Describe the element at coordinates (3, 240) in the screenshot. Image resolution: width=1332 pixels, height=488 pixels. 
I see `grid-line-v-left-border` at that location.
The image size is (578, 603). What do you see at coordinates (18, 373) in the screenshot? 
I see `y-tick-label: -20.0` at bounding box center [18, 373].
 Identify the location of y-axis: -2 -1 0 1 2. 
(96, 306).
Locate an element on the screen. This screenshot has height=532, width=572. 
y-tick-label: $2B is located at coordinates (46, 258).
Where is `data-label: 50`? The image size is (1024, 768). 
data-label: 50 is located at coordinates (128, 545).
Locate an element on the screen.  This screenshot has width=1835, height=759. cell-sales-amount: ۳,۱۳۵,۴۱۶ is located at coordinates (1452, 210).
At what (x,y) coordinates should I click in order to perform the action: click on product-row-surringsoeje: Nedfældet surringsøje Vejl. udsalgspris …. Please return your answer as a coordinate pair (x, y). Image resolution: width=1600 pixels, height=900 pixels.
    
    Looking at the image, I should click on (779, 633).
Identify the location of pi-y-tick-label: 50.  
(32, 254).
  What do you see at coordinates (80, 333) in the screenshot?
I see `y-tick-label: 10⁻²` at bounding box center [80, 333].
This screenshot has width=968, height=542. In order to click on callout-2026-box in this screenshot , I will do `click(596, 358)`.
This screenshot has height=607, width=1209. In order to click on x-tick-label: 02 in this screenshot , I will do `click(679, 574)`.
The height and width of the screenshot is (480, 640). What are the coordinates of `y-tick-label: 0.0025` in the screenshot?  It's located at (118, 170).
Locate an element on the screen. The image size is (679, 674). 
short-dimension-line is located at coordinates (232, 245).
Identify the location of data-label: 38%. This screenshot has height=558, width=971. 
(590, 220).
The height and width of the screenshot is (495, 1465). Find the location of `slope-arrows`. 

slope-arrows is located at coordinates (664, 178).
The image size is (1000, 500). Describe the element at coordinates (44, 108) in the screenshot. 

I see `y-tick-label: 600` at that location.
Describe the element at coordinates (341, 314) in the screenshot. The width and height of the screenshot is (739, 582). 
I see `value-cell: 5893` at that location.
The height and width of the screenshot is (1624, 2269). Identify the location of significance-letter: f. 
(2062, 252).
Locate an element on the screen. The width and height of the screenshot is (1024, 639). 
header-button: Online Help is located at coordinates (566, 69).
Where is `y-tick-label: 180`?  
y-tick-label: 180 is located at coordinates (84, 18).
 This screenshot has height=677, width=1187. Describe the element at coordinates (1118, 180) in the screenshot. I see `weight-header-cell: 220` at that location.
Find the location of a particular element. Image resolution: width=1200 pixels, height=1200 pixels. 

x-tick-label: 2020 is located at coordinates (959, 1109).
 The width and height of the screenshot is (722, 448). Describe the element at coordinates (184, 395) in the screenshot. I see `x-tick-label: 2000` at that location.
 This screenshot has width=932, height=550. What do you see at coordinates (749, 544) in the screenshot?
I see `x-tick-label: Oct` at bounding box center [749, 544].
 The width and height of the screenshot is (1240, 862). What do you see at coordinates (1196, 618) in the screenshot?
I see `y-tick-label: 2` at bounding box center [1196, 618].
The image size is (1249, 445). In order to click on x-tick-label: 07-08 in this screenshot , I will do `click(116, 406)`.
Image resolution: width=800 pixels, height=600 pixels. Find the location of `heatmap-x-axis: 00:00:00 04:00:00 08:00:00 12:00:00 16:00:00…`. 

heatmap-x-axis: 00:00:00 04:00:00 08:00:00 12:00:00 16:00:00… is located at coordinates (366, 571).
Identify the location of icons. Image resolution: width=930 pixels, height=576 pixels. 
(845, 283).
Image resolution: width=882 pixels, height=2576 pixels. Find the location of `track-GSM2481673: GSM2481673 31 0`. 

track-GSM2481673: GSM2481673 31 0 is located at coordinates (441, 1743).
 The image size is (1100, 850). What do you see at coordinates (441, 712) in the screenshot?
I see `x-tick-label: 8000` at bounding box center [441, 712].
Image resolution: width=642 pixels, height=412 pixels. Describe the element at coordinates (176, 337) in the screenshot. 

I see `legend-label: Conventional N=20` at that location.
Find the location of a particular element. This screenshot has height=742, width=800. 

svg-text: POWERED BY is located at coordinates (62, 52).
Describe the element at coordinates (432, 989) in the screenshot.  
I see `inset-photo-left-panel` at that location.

=====

(Required work)
Reproduce the records starting at the line that contains "The image size is (578, 603)." and ending at the line that contains "coordinates (1452, 210).", renaming "image size" as "image dimensions" throughout and leaving everything else unchanged.

(Solved exercise)
The image dimensions is (578, 603). What do you see at coordinates (18, 373) in the screenshot? 
I see `y-tick-label: -20.0` at bounding box center [18, 373].
 Identify the location of y-axis: -2 -1 0 1 2. 
(96, 306).
Locate an element on the screen. This screenshot has height=532, width=572. 
y-tick-label: $2B is located at coordinates (46, 258).
Where is `data-label: 50`? The image dimensions is (1024, 768). 
data-label: 50 is located at coordinates (128, 545).
Locate an element on the screen.  This screenshot has width=1835, height=759. cell-sales-amount: ۳,۱۳۵,۴۱۶ is located at coordinates (1452, 210).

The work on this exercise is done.